--- GIVEN DATA Enclosed Below ---

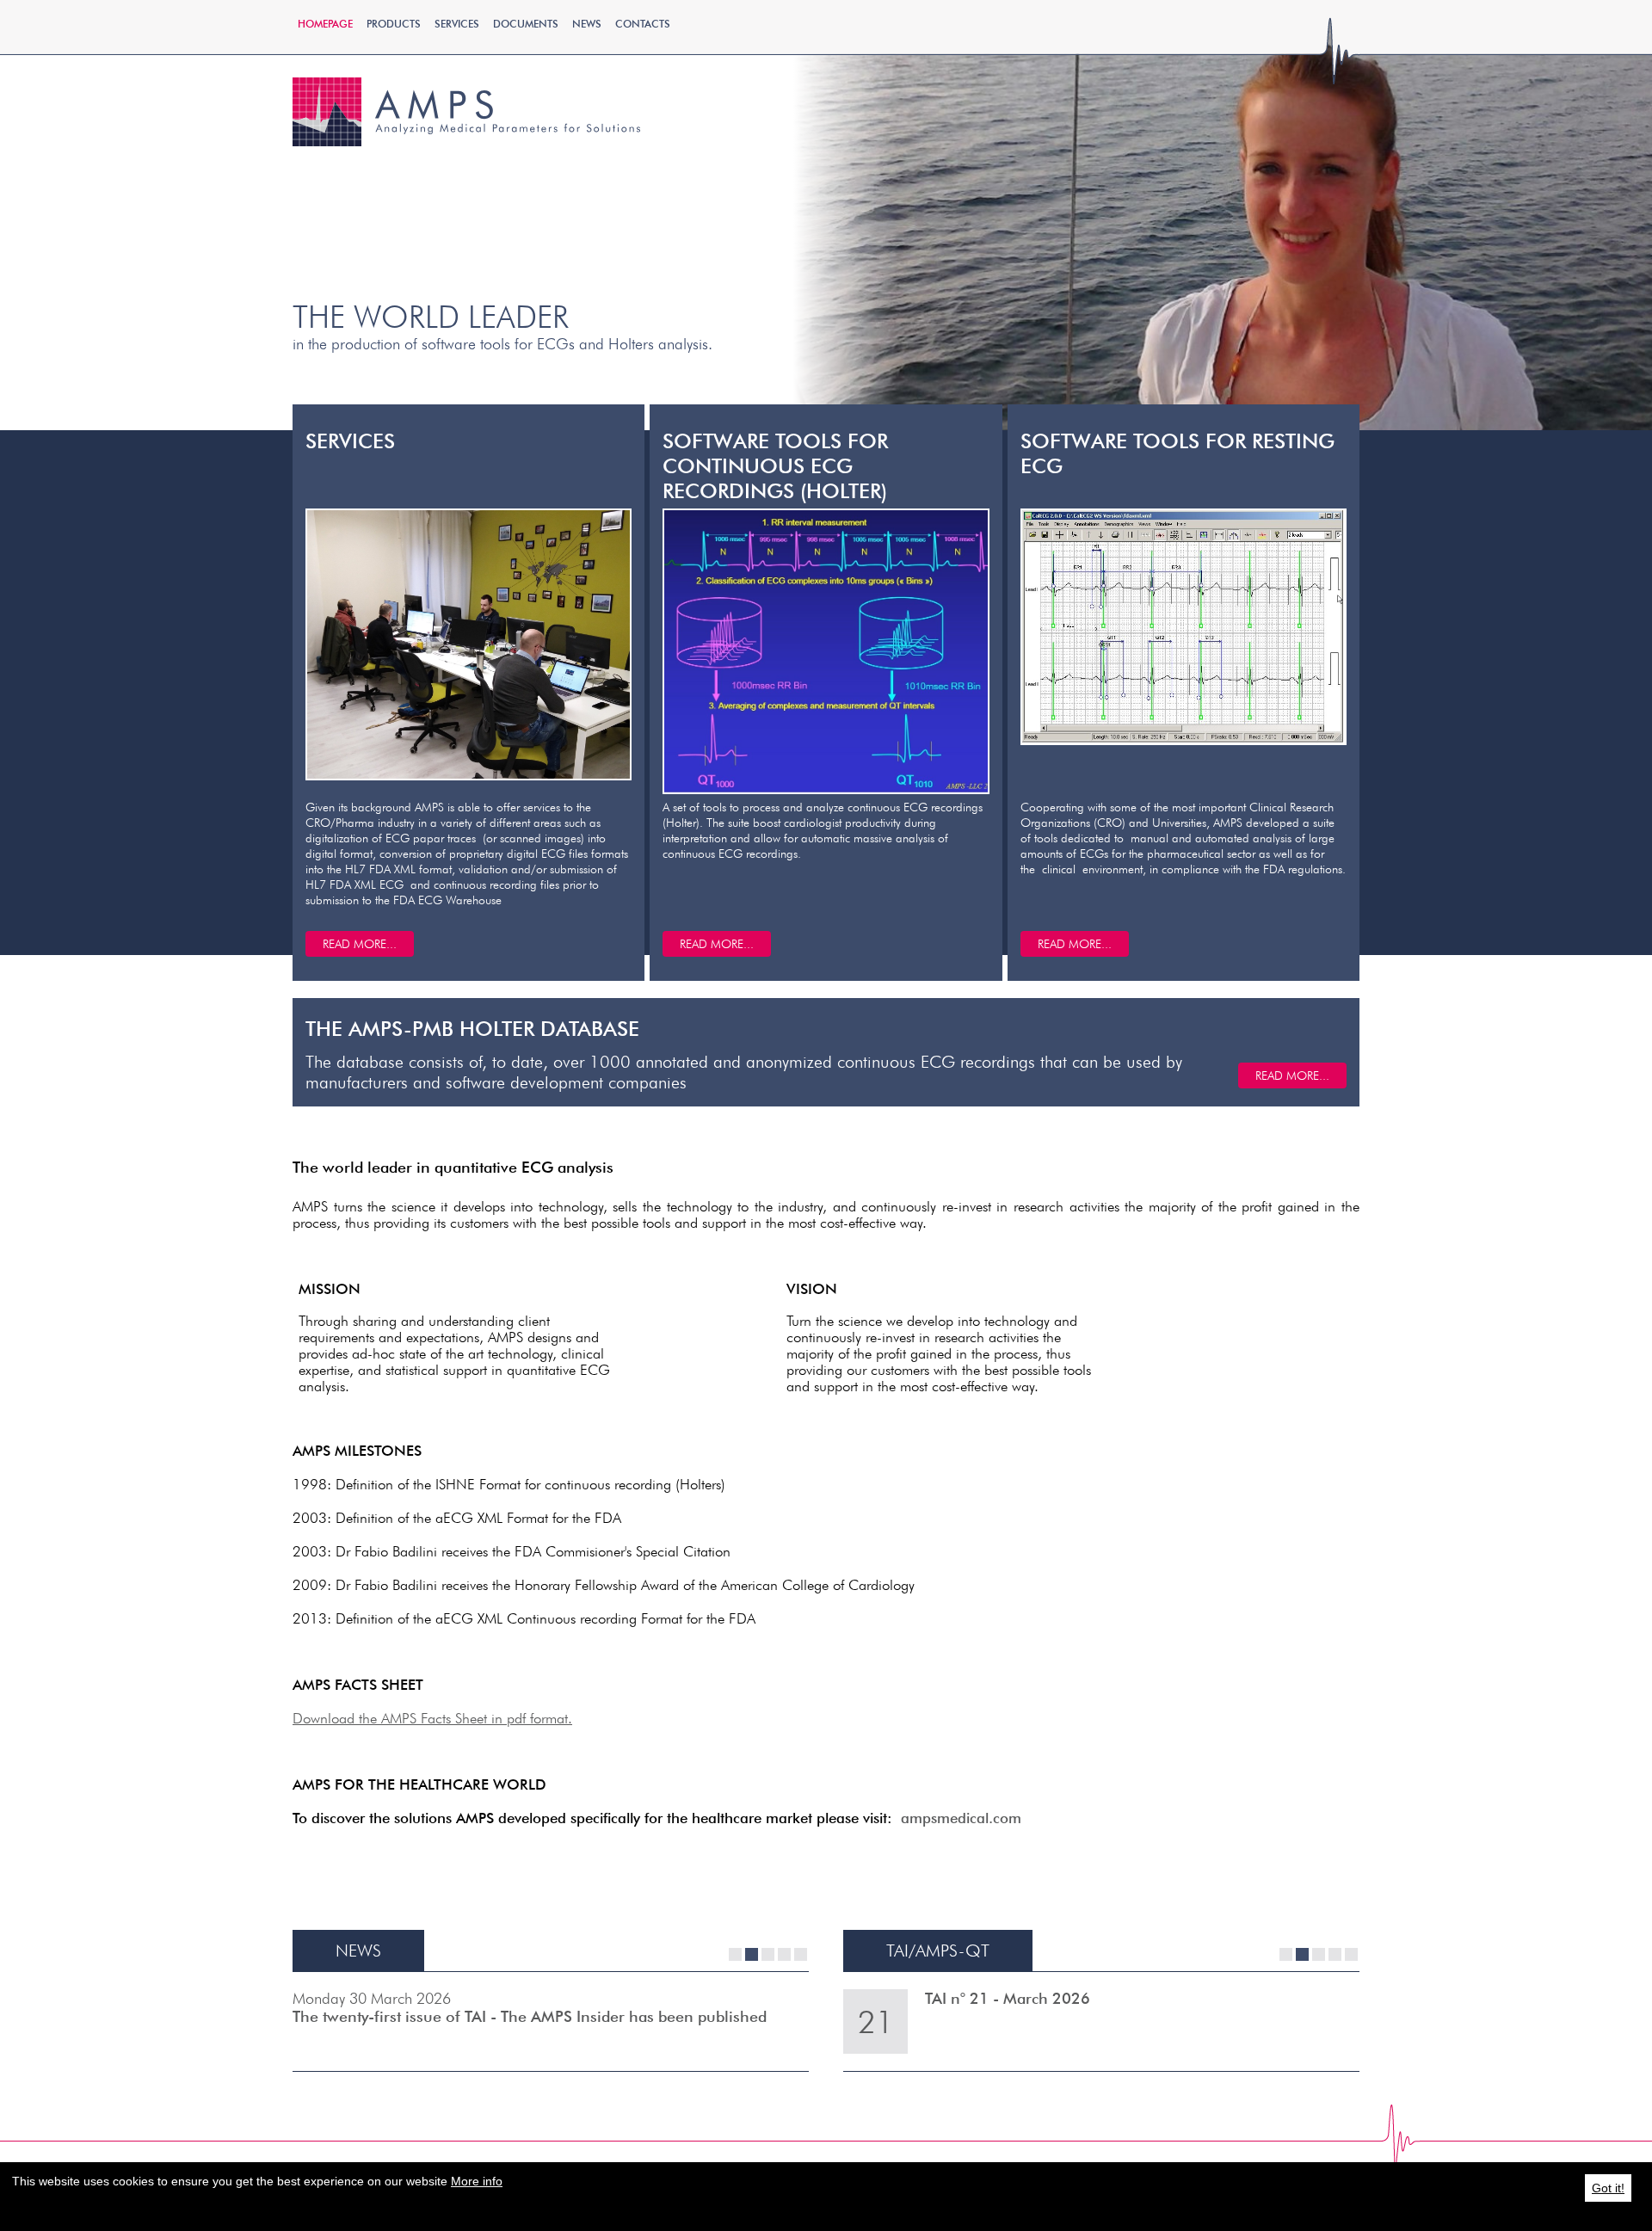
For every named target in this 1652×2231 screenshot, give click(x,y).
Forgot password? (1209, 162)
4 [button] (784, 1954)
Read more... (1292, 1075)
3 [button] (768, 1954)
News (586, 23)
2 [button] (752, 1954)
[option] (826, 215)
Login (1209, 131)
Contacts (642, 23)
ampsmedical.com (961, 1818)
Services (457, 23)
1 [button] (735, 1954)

--- End of Enclosed GIVEN DATA ---
--- GIVEN DATA Enclosed Below ---

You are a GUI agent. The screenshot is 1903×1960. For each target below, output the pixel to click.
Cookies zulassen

--- End of Enclosed GIVEN DATA ---

[INSTRUCTIONS FOR THE TASK] Leave out every line above except those from the line with "For every named" up to and including the line with "Login (1209, 131)", and copy those exactly.

[WRITTEN RESPONSE]
For every named target in this 1652×2231 screenshot, give click(x,y).
Forgot password? (1209, 162)
4 [button] (784, 1954)
Read more... (1292, 1075)
3 [button] (768, 1954)
News (586, 23)
2 [button] (752, 1954)
[option] (826, 215)
Login (1209, 131)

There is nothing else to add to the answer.